**** Data to process

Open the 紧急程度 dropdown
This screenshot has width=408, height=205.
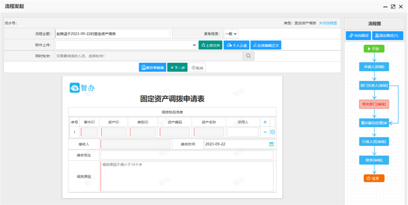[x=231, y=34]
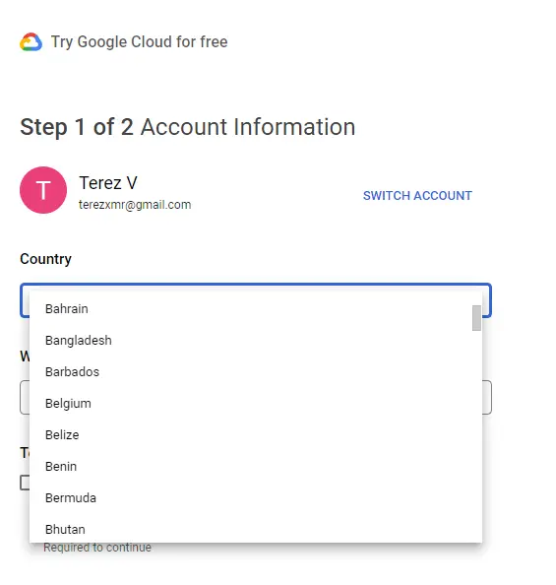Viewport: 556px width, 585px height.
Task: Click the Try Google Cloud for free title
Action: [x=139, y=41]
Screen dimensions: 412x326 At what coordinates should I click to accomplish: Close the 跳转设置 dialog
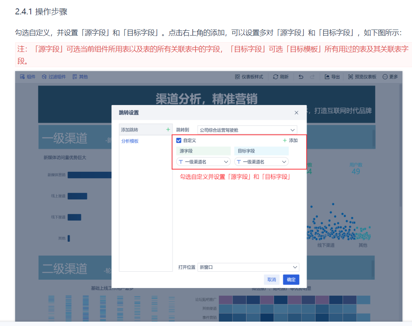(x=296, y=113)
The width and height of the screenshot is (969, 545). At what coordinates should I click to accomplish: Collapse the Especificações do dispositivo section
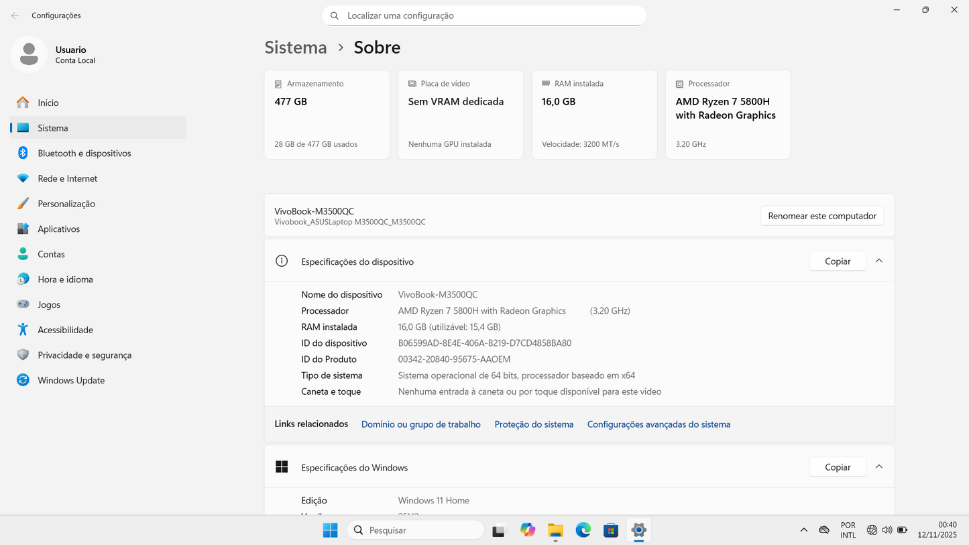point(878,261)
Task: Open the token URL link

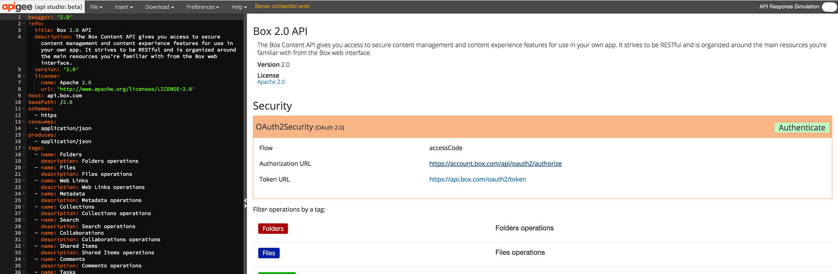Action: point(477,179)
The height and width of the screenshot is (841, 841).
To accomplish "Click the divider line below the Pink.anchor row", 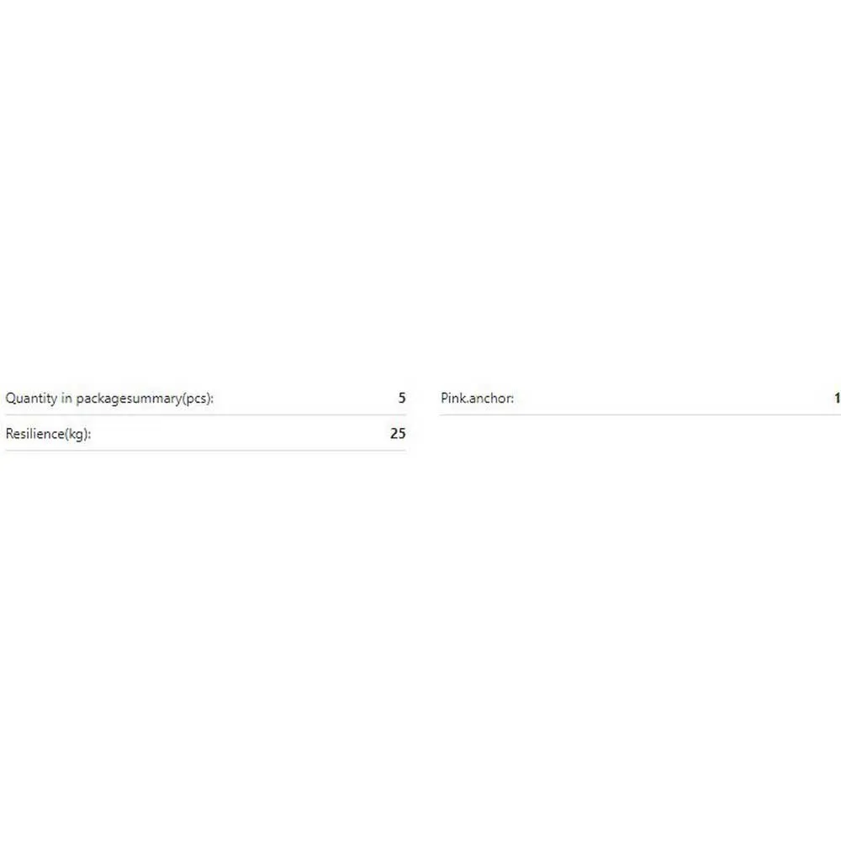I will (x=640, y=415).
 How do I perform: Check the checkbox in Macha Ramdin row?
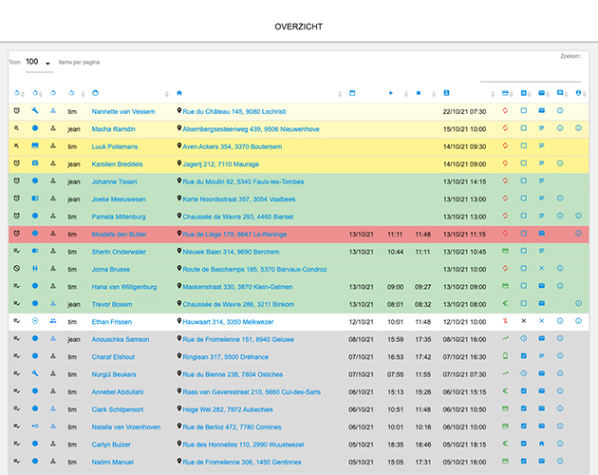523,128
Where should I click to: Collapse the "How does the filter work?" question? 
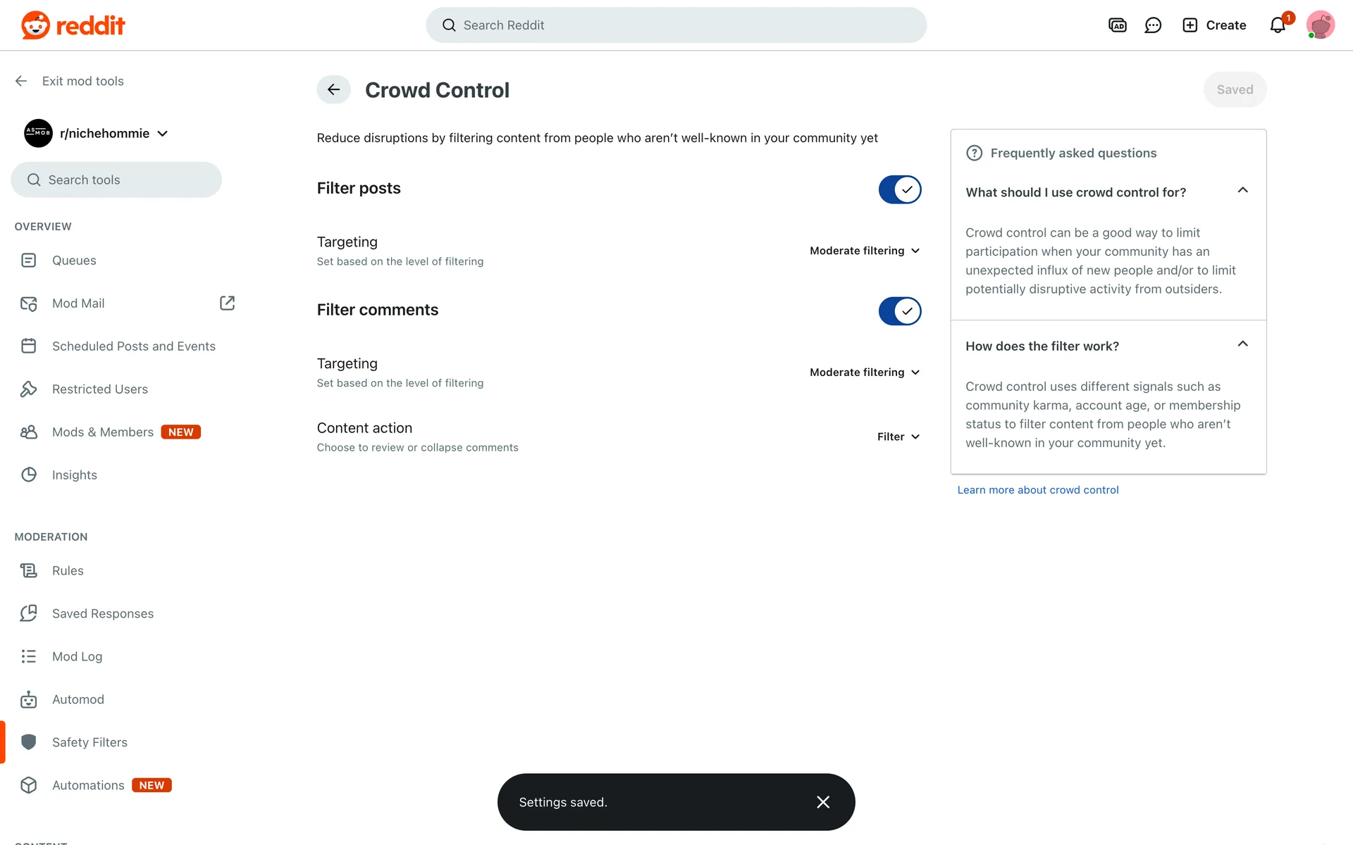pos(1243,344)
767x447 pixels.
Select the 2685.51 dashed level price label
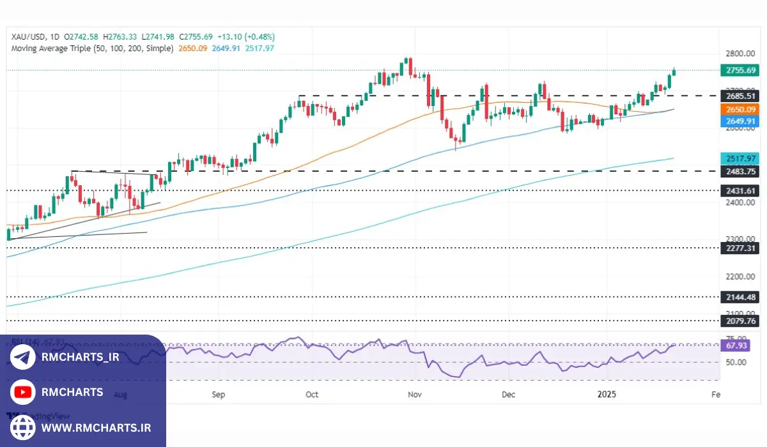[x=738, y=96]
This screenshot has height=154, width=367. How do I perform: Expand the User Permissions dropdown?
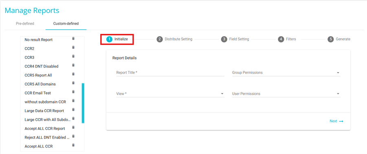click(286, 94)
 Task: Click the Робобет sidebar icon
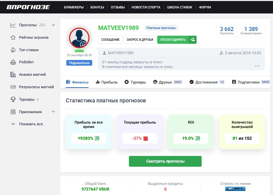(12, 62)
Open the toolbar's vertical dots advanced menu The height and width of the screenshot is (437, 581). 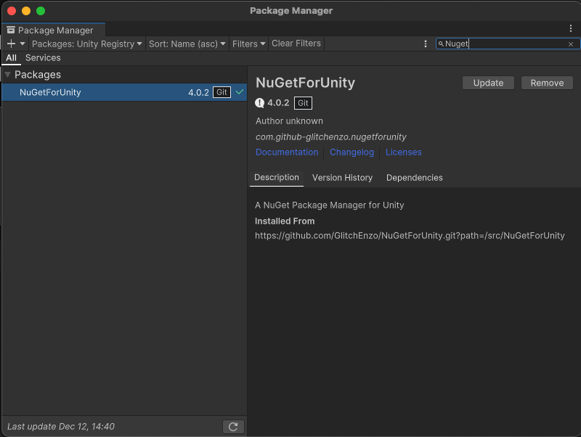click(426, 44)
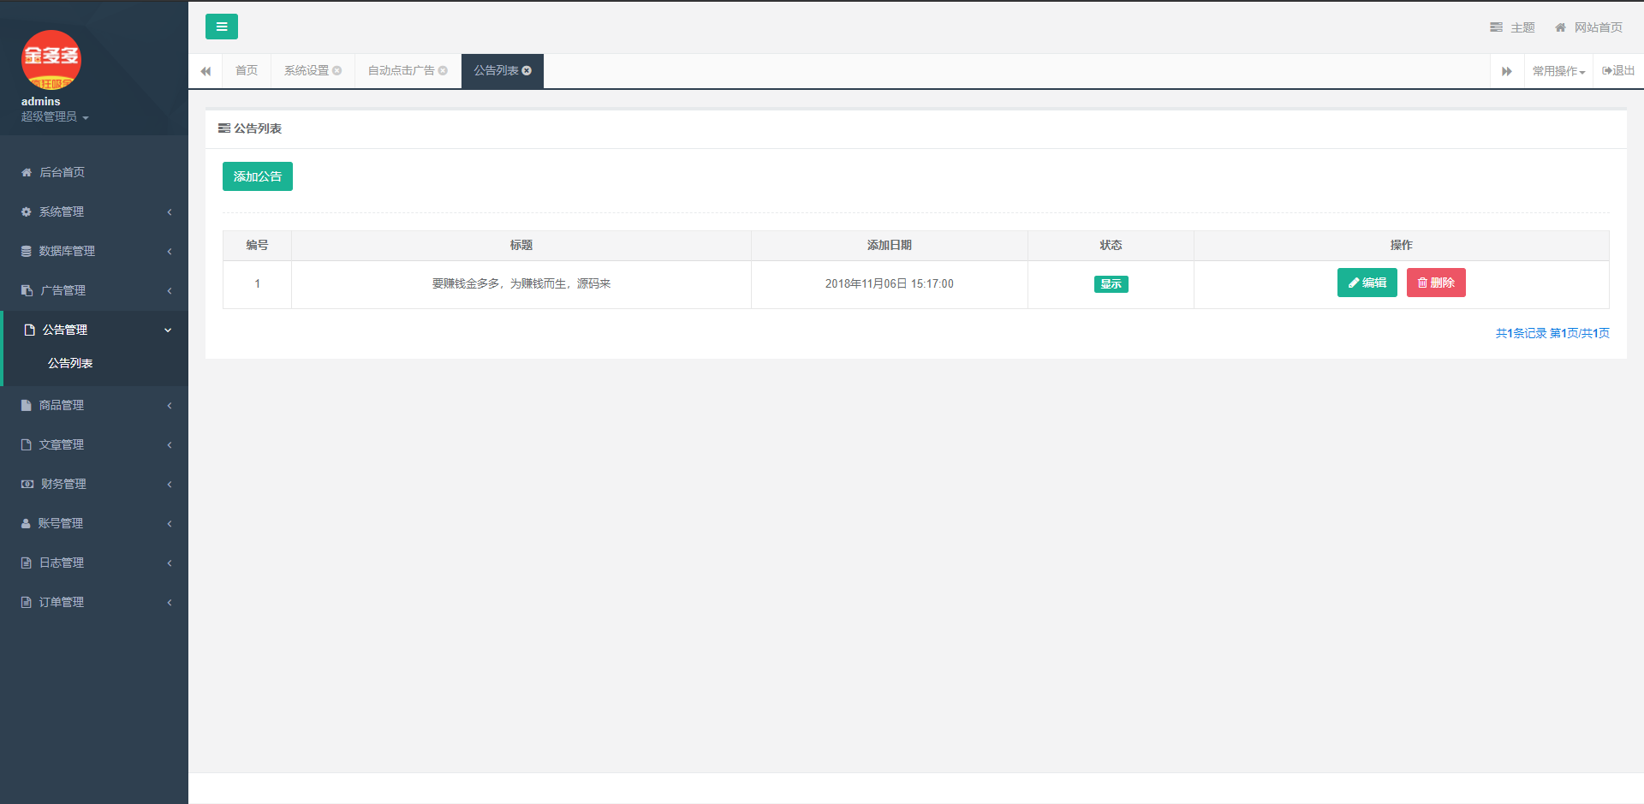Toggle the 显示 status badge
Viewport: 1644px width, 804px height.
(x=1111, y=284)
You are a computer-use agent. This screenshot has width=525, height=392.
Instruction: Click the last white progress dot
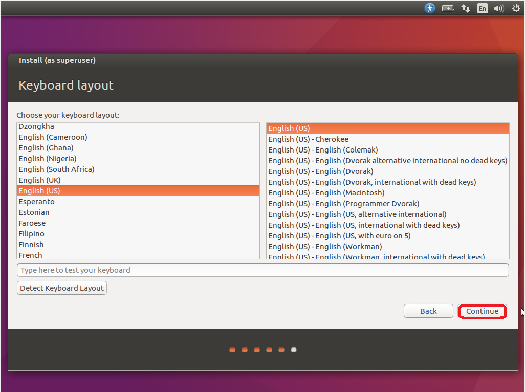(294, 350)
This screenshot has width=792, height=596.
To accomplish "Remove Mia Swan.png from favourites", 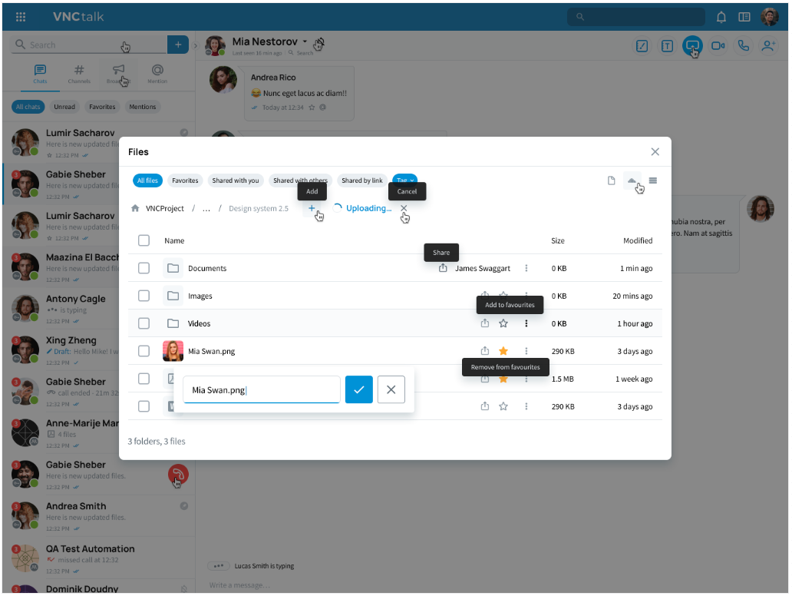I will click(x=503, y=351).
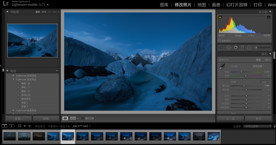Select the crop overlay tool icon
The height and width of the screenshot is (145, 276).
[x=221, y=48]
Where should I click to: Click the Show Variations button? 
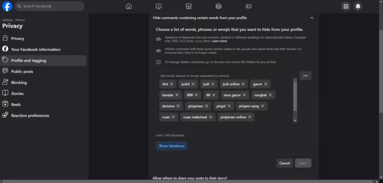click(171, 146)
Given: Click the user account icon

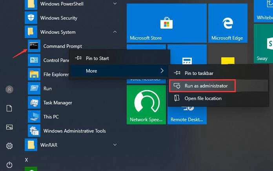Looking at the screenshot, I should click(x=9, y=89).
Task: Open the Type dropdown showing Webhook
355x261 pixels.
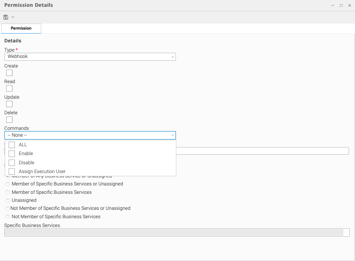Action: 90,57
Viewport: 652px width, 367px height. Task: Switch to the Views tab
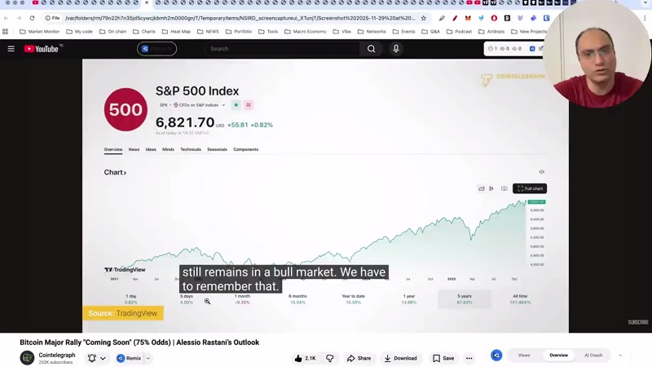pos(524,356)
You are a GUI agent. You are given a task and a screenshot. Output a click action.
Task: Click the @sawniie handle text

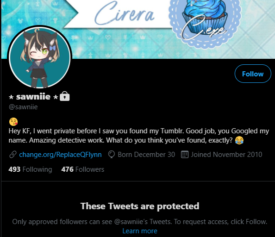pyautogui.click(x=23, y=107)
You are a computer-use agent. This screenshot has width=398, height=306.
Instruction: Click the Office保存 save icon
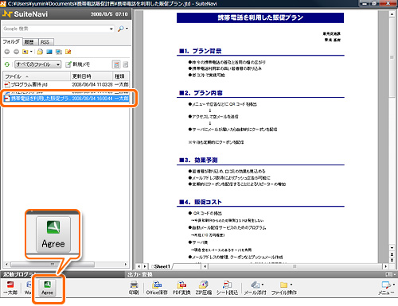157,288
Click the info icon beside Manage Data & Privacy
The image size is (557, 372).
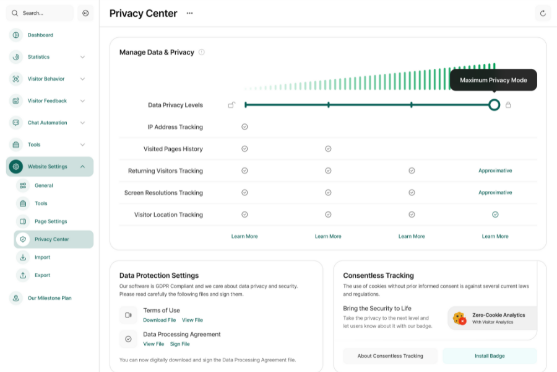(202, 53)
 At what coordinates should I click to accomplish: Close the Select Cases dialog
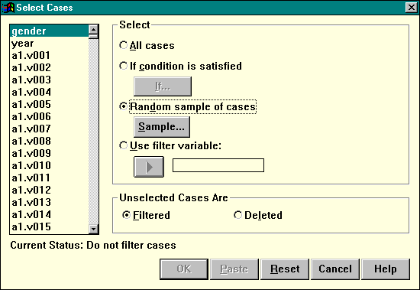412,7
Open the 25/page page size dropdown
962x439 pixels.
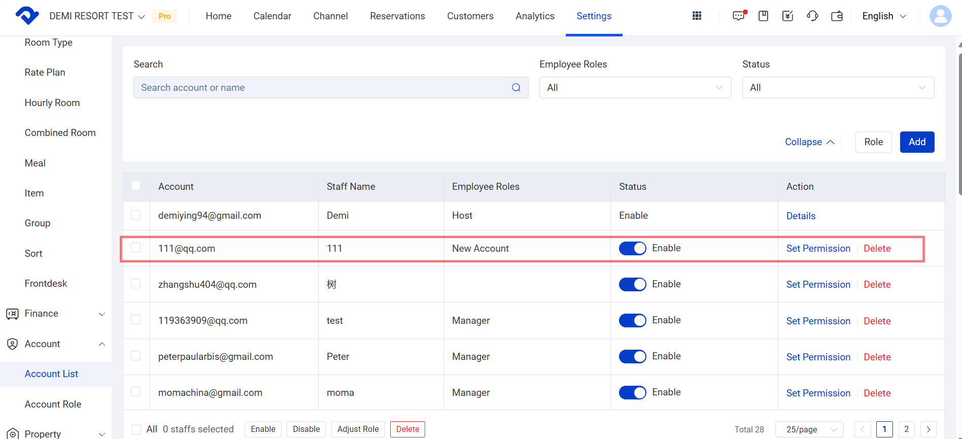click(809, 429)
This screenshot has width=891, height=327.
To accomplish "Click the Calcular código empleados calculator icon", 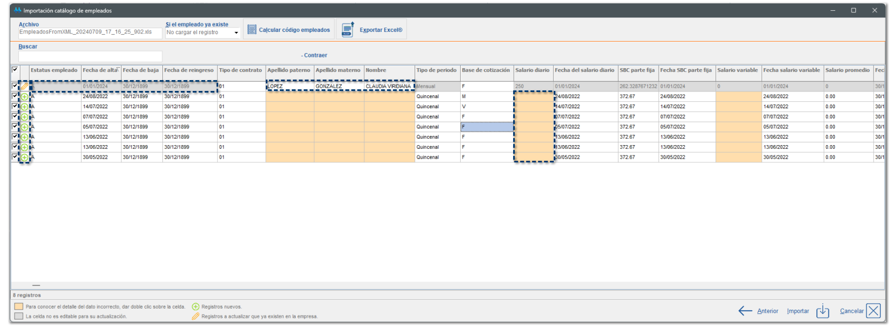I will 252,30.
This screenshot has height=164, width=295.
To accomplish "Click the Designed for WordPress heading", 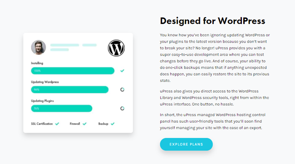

********

To do:
Report every line from the material above that mentions the word "agent".

Exercise solution:
You are a computer-use agent. This screenshot has width=525, height=392.
You are a GUI agent. You are given a task and a screenshot. Output a click action.
You are a computer-use agent. This screenshot has width=398, height=306.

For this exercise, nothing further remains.